2) The clear understanding of Tax Sales and their Rates
It is very important to be accustomed to all the tax slabs and their interest rates so that you can properly evaluate your position. Make sure to keep track of the slab where you can get a rebate on your tax.
3) Disclosure of your Liabilities and Assets
This section is not for everyone, but for the people whose income exceeds more than 50 Lakhs, it is very important to disclose your liabilities and assets for full transparency. There is a separate schedule you can find in the ITR form.
4) Selecting the correct ITR form
Always select the correct ITR form while applying for tax returns. Without the correct form, the department cannot evaluate the right amount of tax that needs to be paid.
5) Cross-checking all the information
It is one of the most obvious points in order to get a hassle-free ITR filing. Make sure to cross-check, not once or twice but multiple times before submitting the ITR return.
Due Tax after Deducted TDS
There is no arguing over the fact that there are several instances where there is a due tax even after getting your TDS deducted. Even the banks nowadays have started to credit interests after deducing taxes. And apart from that, you don’t even have any extra source of income.
This is one of the biggest confusion among taxpayers, especially for the salaried. Now, there is a trick to understand over here. For the majority of the time, TDS deducted by the employer is at 10%. And the same goes for your bank. Now. If you are falling into a different tax slab, there is still some outstanding income tax that needs to be paid. That is what creates all the confusion. So, the next time you are about to file your ITR, make sure to know your tax slab under which you fall. This can give you a vivid idea of how much tax you shall be paid.

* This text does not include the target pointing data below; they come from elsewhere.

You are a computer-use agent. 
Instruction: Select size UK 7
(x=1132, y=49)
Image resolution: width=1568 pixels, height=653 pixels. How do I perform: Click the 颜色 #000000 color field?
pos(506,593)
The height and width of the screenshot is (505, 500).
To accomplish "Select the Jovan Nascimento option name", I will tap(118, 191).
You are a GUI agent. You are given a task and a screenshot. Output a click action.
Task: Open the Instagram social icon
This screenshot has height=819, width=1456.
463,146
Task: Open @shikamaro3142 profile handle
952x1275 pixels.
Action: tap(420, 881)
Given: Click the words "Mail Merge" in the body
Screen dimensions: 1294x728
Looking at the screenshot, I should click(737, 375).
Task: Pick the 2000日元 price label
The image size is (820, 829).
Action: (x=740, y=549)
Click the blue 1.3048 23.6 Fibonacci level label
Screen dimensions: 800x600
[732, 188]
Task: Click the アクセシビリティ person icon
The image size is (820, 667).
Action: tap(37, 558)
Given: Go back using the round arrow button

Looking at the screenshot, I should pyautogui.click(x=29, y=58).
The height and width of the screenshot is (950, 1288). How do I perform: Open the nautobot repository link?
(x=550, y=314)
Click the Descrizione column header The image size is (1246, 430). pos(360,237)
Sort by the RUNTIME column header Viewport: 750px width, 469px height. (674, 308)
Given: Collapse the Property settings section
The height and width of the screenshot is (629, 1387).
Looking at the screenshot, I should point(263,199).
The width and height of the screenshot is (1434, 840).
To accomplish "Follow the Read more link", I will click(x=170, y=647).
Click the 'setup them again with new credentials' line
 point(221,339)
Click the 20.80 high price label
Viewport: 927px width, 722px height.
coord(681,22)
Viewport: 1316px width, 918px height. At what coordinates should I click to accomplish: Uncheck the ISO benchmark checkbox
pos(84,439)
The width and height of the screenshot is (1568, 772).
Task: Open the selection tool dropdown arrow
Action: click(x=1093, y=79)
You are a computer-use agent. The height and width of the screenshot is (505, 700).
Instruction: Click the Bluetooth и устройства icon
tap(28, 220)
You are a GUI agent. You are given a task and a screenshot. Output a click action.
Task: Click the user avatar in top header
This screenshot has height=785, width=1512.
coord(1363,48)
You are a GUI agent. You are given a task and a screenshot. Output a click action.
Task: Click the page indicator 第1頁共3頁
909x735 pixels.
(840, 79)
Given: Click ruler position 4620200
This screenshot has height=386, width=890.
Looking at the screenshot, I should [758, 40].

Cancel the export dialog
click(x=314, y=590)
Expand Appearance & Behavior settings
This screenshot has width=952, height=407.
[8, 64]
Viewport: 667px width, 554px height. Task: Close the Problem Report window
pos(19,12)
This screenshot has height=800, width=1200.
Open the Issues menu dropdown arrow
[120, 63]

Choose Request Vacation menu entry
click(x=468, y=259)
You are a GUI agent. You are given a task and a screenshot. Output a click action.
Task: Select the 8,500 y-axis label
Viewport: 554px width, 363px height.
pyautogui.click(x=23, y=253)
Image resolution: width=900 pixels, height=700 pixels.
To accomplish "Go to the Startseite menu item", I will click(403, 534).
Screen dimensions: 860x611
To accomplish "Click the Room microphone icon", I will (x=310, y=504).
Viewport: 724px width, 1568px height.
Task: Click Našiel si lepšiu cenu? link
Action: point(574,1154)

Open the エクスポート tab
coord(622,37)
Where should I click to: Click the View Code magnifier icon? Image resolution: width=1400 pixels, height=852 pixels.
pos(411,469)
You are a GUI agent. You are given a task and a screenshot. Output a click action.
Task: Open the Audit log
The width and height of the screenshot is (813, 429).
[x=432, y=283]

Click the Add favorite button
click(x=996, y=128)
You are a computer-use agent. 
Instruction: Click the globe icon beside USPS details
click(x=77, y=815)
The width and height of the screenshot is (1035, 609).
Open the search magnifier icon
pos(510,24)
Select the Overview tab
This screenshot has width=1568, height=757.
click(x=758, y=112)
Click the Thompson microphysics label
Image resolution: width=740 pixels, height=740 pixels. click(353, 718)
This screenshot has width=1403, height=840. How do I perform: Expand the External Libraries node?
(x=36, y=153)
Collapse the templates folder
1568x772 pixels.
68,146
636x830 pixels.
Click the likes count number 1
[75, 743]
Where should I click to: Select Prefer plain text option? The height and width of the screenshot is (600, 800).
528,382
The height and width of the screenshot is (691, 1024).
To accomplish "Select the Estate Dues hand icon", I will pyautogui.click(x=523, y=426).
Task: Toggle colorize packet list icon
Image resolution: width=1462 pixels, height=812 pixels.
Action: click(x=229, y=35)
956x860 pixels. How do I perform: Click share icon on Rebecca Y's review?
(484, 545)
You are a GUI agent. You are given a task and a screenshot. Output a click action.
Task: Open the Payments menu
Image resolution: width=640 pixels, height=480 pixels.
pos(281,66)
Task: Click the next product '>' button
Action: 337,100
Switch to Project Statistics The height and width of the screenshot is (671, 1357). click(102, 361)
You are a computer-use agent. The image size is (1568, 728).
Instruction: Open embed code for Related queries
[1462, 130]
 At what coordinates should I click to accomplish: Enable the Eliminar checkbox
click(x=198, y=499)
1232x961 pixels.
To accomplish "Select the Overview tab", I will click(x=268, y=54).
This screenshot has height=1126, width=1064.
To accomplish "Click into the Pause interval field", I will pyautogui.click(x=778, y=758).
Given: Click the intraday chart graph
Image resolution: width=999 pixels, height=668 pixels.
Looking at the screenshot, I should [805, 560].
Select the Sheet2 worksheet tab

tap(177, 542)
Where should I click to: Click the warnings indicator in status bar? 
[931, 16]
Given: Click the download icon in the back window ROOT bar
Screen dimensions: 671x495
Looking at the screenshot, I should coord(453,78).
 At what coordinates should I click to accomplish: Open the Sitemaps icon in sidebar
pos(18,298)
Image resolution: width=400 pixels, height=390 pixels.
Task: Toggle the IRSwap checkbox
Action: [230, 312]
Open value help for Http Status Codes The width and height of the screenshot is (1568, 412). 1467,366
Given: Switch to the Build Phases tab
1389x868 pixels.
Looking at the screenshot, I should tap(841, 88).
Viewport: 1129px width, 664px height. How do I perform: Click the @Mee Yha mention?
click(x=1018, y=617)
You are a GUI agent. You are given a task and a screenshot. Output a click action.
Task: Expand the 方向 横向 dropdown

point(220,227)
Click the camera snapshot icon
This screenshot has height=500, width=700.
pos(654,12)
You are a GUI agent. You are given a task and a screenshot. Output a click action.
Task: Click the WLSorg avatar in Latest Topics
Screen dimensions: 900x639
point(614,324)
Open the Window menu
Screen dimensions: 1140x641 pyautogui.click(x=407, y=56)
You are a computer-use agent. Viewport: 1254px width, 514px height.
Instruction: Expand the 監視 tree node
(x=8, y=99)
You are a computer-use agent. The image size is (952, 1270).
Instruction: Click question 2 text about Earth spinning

Common mistakes the HRs make while filing the ITR
The HR managers in any organization play one of the most important roles while managing the payrolls of the employees. That being said, here is a list of some of the common mistakes that HR makes while filing ITR:
- With the new 2020 union budget, HR needs to keep track of the new tax slab as well as the old ones.
- While this might be of convenience for the company’s employee, it is certainly one of the mistakes HR shall make regarding the choice of the tax slab.
- Apart from the taxation slab, HR needs to keep a track of the tax exemptions that the employees can avail.
- Without the proper knowledge of LTA and HRA, HR ends up making more payments to the employees.
Understanding successful ITR filing
As we have advised before in the article. It is very important to submit your ITR before the due date. This is mostly because, within the last few days, the servers are always overloaded. So, make sure that you get an acknowledge number from the Tax Department. This acknowledge number ensures that you have successfully submitted your income tax return. That being said, if you don’t receive the same, it is time to cross-check and refile.
What to do after an Erroneous Return?
As we have discussed earlier, if you have created an error during the time of filing, you are always allowed to revisit and make certain changes to it. This can help with making any further errors. Under section 139 (5), you can always get your files revised with the correct particulars. So, no need to worry about the same. No matter the error, they can still be rectified if found at the right time.
To sum it up
While drawing a conclusion to the above-discussed article, all the topics cover some of the most important aspects one needs to know while filing their income tax returns. Once you get everything right, it is guaranteed that you will experience a seamless tax filing like never before.